Data for processing Start Marker

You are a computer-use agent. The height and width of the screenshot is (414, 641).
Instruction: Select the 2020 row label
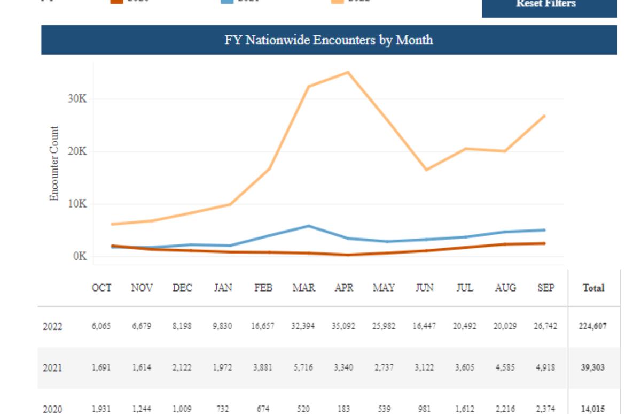pyautogui.click(x=52, y=409)
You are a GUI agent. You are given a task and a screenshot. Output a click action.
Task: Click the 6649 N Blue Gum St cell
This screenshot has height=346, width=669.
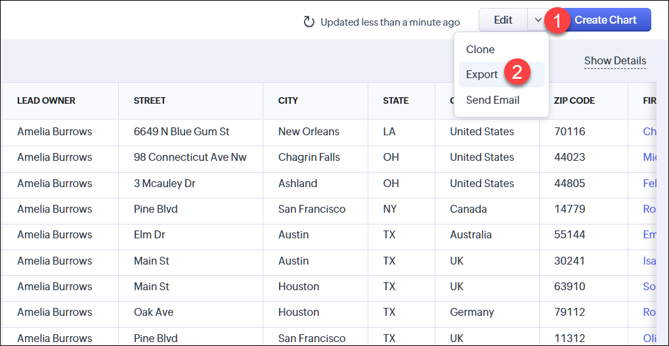coord(181,131)
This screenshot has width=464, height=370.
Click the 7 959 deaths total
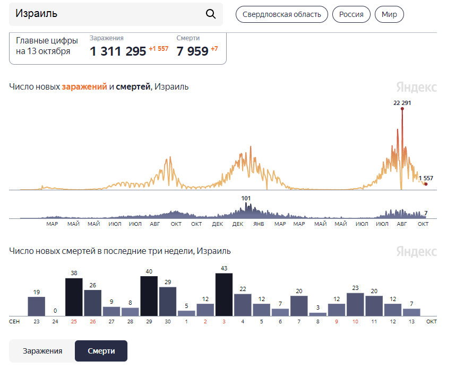click(x=193, y=51)
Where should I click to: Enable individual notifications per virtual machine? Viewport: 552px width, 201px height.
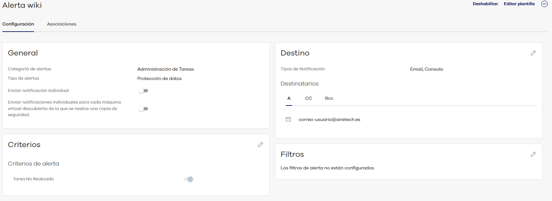[x=143, y=109]
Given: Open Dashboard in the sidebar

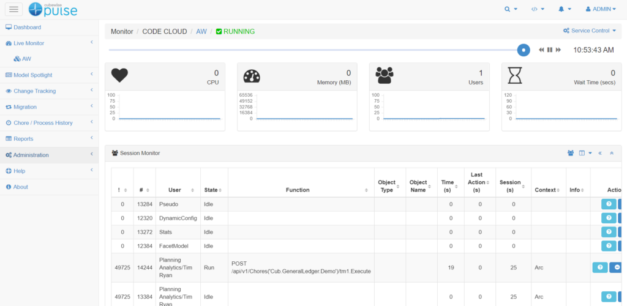Looking at the screenshot, I should [27, 28].
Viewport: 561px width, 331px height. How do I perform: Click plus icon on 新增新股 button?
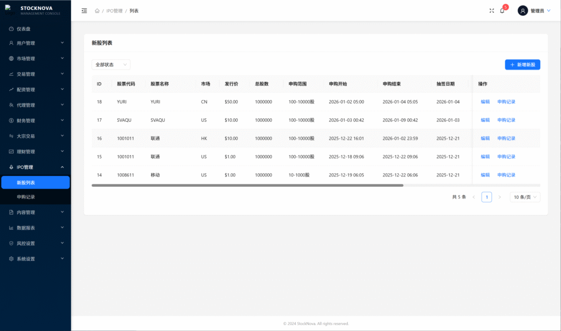pyautogui.click(x=512, y=65)
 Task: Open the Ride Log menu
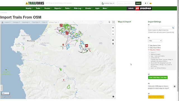78,8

Data for processing End Marker

Description of the task →
Once the pictures are set aside, repeat the remaining data word for word.

Response box →
You are a computer-use agent. The height and width of the screenshot is (414, 641).
Instruction: Select the 2020 row label
pyautogui.click(x=52, y=409)
You are a GUI agent. You are given a task and a screenshot. Output a click action.
Task: Click the 6649 N Blue Gum St cell
This screenshot has height=346, width=669.
coord(181,131)
This screenshot has width=464, height=370.
Click the 7 959 deaths total
click(x=193, y=51)
Where should I click to: Enable individual notifications per virtual machine? Viewport: 552px width, 201px height.
[x=143, y=109]
Given: Open Dashboard in the sidebar

Looking at the screenshot, I should [27, 28].
Viewport: 561px width, 331px height. How do I perform: Click plus icon on 新增新股 button?
pyautogui.click(x=512, y=65)
 Task: Open the Ride Log menu
78,8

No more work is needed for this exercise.